PRESS CONFERENCE ON ‘ROLE OF UNITED NATIONS’ BY INTERNATIONAL COLLEGIUM
Press Briefing |
PRESS CONFERENCE ON ‘ROLE OF UNITED NATIONS’ BY INTERNATIONAL COLLEGIUM
At a Headquarters press conference this morning, the International Ethical, Political and Scientific Collegium called for development of an agenda that would improve global governance and focus the world’s energies and attention on solving the problems of an increasingly interdependent world.
Briefing correspondents were four members of the Collegium: former President of Brazil,Fernando Henrique Cardoso; Michel Rocard, former French Prime Minister and Chairman of the Commission for Cultural Affairs at the European Parliament; William vanden Heuvel, a United States Ambassador, Co-chairperson of the Franklin and Eleanor Roosevelt Institute; and Stéphane Hessel, a French Ambassador.

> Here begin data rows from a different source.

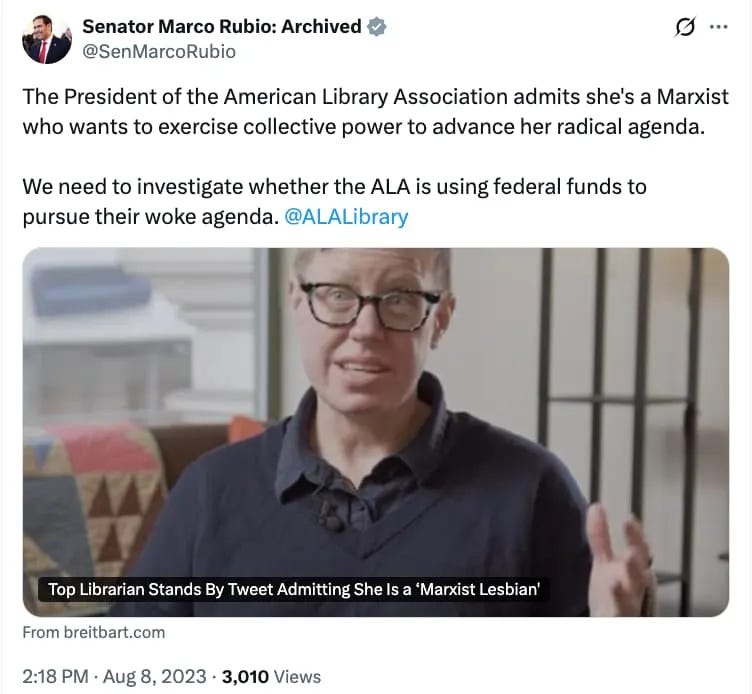The height and width of the screenshot is (694, 752).
Task: Click the first paragraph of tweet text
Action: coord(376,111)
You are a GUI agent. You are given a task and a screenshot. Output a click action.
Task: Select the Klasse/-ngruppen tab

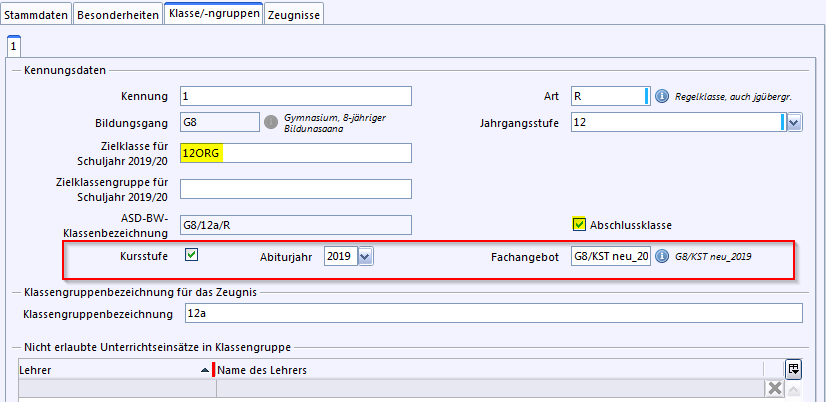point(213,15)
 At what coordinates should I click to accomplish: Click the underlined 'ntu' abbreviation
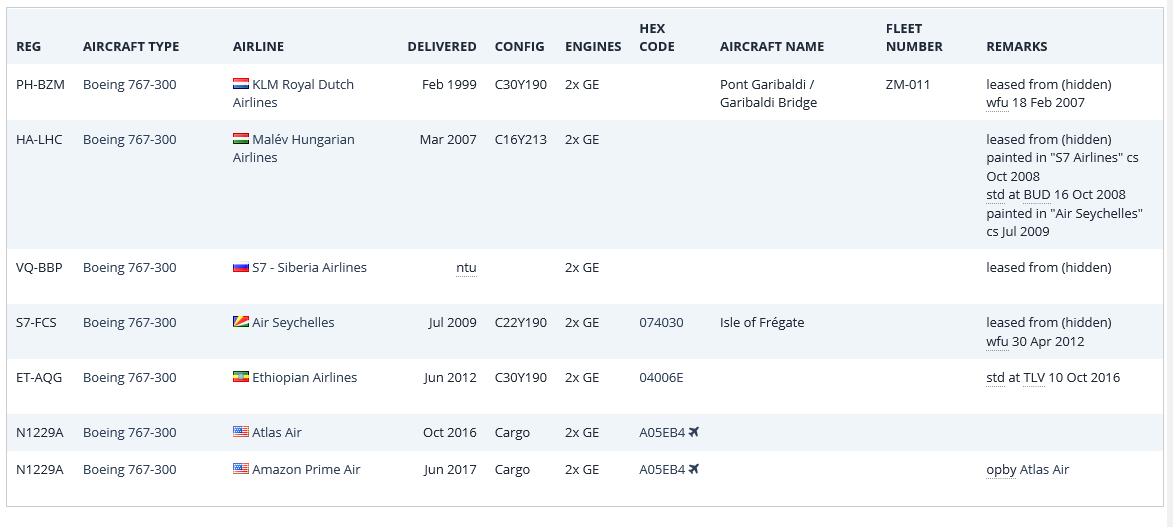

Addressing correspondents before presenting its findings on “The Role of the United Nations” in today’s world by way of a memorandum to the Secretary-General, Mr. vanden Heuvel said the Collegium had done a noble service in laying out an agenda of concern in the message that would be delivered to the Secretary-General. What was being proposed was an agenda deserving the attention of nations, individuals and institutions, so that all could move and work together to accomplish it.
According to literature provided to correspondents, the Collegium’s members and associate members are scientists, philosophers, present and former heads of State and government, recognized for their probity, expertise and dedication to ethical values. It has two fundamental obligations: to use the experience of its members to help crystallize an agenda that the world should focus on; and, second, to focus on some of those problems in the hope that timely action can be taken.
Partly because of the recent events in Iraq and partly because of past experiences in such places as East Timor, Cambodia, Liberia, and Namibia it should be recognized that the United Nations had a particular facility and capacity to help in nation-building, said Mr. vanden Heuvel. The Secretary-General, thus, needed all possible support regarding the role of the United Nations in nation-building. Also, given the difficulties encountered in attempts to reform the United Nations, the team agreed that reform was not possible without the consensus of the majority of its members.
It was the collegium’s belief that much more work remained to be done before reform could be achieved, in the absence of amending the United Nations Charter itself, he continued. However, the team also believed that what it had laid out in its memorandum could be accomplished without amending the Charter.
The memorandum could not have come at a more crucial moment in history after the death of Special Representative of the Secretary-General for Iraq Sergio Vieira de Mello and a few days before the second anniversary of the 11 September terrorism attacks on the United States, said Mr. Hessel. Now, more than ever, the world needed a strong United Nations that was accepted not only by its members, but also by international public opinion as being the only real way of confronting today’s ever-increasing challenges.
In response to questions, Mr. Hessel said the Collegium was neither trying to create a new United Nations, nor attempting to further any utopian ideas on a new United Nations Charter, because it realized that to reform the Charter was much more difficult today, than to implement it. Mr. Rocard explained further that the Collegium had only the common dream of a more peaceful and more civilized world. It had “no dream” at all on the ways and means.
“But, if in 20 years we have contributed to the large extension of democracy around the Mediterranean or in Asia and in Africa, in consolidation of the democracy which began in Africa, we will already have done a good job and I don’t think this calls for an immediate modification of the Charter”, Mr. Rocard said.
Commenting on the role of the developing world in the context of the future of the United Nations in the proposed framework, Mr. vanden Heuvel said the Collegium recognized that the United Nations was one of the most effective instruments ever created and could, in fact, help the developing world realize its dreams and its possibilities. One of the United Nations great successes had been the transition from the colonial era to an era of independent nations, accomplished in large measure without violence. Anybody representing the world had to have a balance between power and the representation of the peoples of the world.
Those who created the United Nations understood that the nations that had “important” power -- industrial and military power -– had a special responsibility to the Charter of the United Nations and a special responsibility to help the developing nations. He believed that the United Nations was the best instrument to carry that out.